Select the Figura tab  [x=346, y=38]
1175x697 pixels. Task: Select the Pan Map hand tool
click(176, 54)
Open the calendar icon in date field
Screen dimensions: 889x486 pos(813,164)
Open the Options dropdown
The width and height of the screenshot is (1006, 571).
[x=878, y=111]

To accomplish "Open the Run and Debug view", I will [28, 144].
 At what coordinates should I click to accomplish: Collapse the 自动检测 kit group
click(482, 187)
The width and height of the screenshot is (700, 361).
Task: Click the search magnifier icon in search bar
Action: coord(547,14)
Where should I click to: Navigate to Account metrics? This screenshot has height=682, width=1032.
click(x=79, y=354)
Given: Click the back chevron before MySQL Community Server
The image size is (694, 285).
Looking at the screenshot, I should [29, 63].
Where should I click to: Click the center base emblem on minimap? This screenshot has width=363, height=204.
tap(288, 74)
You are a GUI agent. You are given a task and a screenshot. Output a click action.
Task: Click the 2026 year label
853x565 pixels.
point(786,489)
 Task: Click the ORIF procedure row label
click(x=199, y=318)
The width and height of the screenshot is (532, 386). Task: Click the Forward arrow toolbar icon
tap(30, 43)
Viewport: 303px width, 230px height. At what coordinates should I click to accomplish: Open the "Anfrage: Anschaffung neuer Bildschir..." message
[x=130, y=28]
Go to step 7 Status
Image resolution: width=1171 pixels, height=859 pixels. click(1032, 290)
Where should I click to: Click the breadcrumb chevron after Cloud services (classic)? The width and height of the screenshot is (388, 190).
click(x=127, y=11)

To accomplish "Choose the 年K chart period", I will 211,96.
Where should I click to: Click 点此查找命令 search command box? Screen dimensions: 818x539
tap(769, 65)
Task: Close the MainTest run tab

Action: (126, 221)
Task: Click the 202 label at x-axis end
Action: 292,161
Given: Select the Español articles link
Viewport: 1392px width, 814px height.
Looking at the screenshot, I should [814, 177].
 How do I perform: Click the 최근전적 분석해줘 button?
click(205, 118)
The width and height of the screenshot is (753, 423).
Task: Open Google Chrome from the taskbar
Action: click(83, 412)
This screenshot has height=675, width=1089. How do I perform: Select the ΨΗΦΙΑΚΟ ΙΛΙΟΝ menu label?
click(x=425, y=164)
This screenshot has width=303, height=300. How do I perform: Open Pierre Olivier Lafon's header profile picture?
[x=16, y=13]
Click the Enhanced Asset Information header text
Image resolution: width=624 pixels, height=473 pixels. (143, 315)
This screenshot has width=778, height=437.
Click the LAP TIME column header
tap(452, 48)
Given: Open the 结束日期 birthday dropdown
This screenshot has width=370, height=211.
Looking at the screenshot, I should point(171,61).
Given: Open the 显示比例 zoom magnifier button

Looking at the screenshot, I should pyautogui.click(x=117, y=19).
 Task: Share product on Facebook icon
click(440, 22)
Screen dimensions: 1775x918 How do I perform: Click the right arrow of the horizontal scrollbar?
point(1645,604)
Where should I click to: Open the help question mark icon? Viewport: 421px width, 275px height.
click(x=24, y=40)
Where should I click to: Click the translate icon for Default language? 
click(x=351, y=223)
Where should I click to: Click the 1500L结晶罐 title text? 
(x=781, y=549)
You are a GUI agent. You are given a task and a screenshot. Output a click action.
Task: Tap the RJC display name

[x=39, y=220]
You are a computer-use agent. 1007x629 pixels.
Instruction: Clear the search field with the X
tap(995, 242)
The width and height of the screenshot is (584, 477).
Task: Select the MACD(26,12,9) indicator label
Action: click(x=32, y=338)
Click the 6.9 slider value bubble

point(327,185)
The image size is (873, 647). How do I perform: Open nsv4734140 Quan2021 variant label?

* **TASK DESCRIPTION**
Revise the lines from the one containing "Where should I click to: Click the 1500L结晶罐" through the end of the material, replacing "display name" with "profile name" and leaving everything else unchanged.

* **RESPONSE TO THIS EXERCISE**
Where should I click to: Click the 1500L结晶罐 title text? 
(x=781, y=549)
You are a GUI agent. You are given a task and a screenshot. Output a click action.
Task: Tap the RJC profile name

[x=39, y=220]
You are a computer-use agent. 1007x629 pixels.
Instruction: Clear the search field with the X
tap(995, 242)
The width and height of the screenshot is (584, 477).
Task: Select the MACD(26,12,9) indicator label
Action: click(x=32, y=338)
Click the 6.9 slider value bubble

point(327,185)
The image size is (873, 647). How do I perform: Open nsv4734140 Quan2021 variant label?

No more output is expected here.